TUJUAN LATIHAN >>
Teruskan tulisan tentang walimah di bawah ini, mulai setelah kalimat terakhirnya.

PETIKAN TEKS >>
========================================

Kontekstualisasi Hadis Tentang Walimah di Pekalongan



Salam sejahtera untuk kita semua...
Langsung saja...

Menurut K.H. Muhammad Mansur Nasri, LC, M.A Walimah adalah makanan yg disediakan utk masyarakat sebagai pengabar atas rasa kebahagiaan yang dirasakan setelah menikah.
Salah satu hikmah diselenggarakannya walimah adalah untuk memberitahukan atau mengabarkan kepada masyarakat sekitar atas pernikahan yang baru saja sah dilaksanakan secara hukum syar’i. Tujuan dari pemberitahuan tersebut adalah agar dapat menghindarkan kedua pengantin tersebut dari fitnah yang tertuju kepada mereka, dikarenakan  masyarakat sekitar sudah mengetahui bahwa mereka sudah resmi menjadi suami istri.

========================================

DAFTAR YANG DITAMPILKAN >>
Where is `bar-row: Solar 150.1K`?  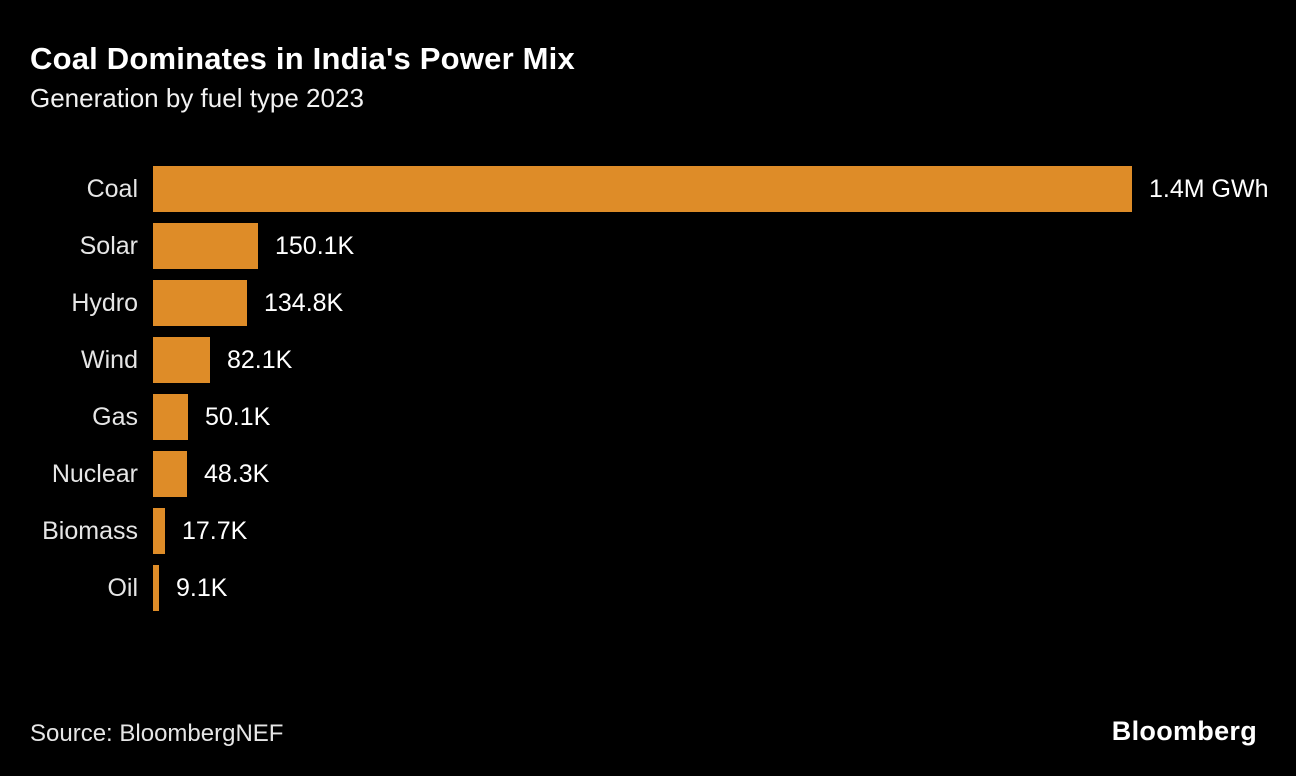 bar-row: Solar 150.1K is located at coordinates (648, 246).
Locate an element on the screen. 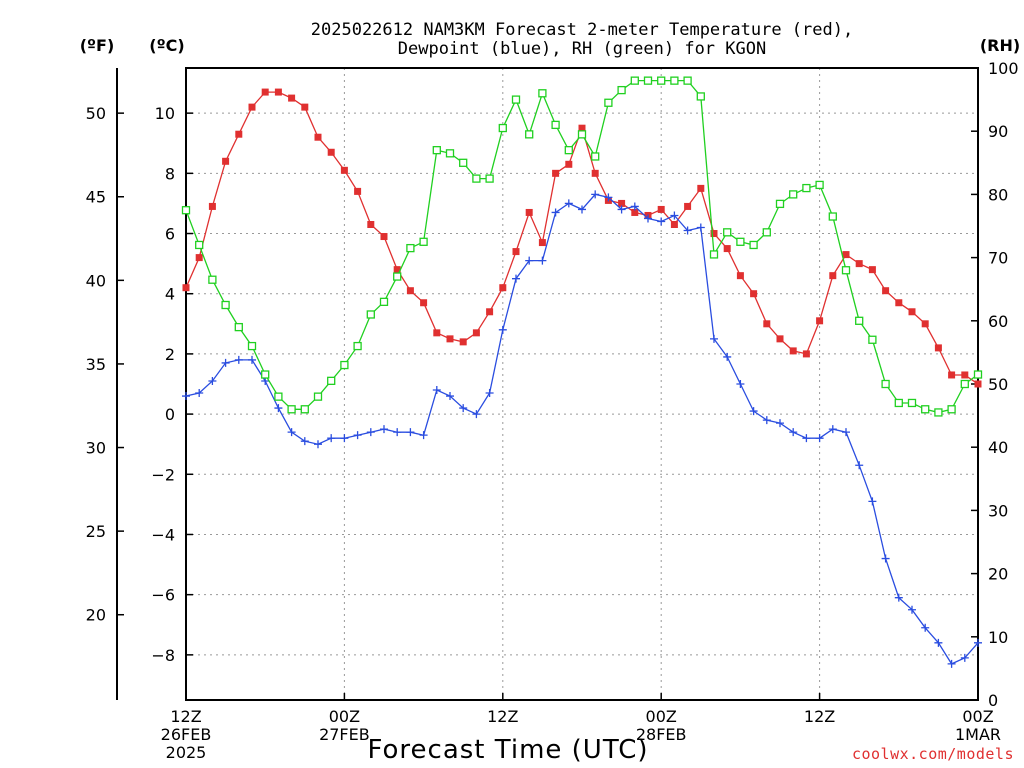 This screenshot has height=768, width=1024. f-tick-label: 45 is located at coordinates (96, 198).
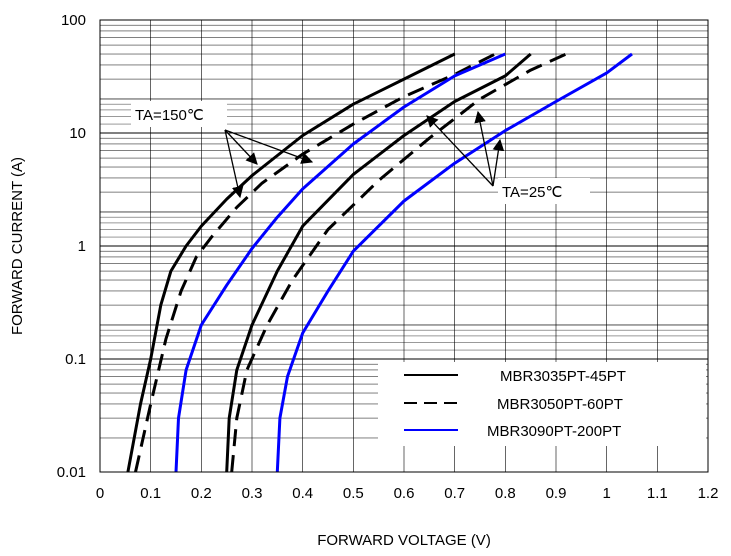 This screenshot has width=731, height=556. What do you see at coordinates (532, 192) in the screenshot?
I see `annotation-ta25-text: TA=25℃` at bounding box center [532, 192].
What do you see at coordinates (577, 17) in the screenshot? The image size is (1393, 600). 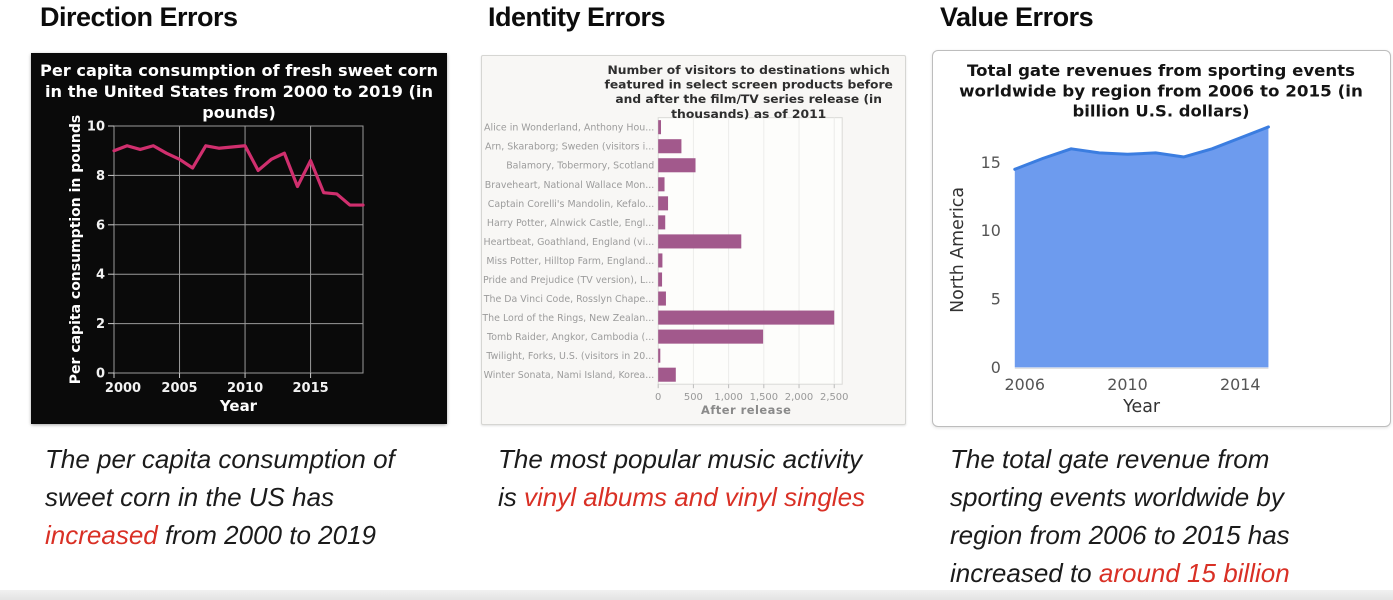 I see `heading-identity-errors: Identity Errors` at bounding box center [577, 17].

========================================

JAWABAN >>
Berdasar atas tujuan mulia tersebut, maka untuk mengadakan walimah tidak perlu dengan sesuatu yang mewah, bahkan kesunnahan walimah dapat tereduksi jika walimah tersebut diadakan melampaui batas dengan terlampau bermewah-mewah an. Hal ini sesuai dengan sabda Rasulullah saw, yang artinya, “Adakanlah walimah walaupun hanya dengan seekor kambing”. Dan perlu kita ketahui, bahwa kambing pada zaman Rasulullah merupakan makanan yang paling sederhana. Jadi, jika kita coba kontekstualisasikan hadis tersebut, dan coba kita terapkan di daerah kita (Pekalongan), maka ayam atau roti, itu sudah cukup mewakili seekor kambing sebagai manifestasi kesederhanaan yang dianjurkan Nabi saw, karena tentu sederhana itu relatif, bergantung pada budaya atau adat istiadat masyarakat sekitar. Dalam hal ini, yang ditekankan Nabi adalah yang penting ada makanannya dalam acara walimah tersebut.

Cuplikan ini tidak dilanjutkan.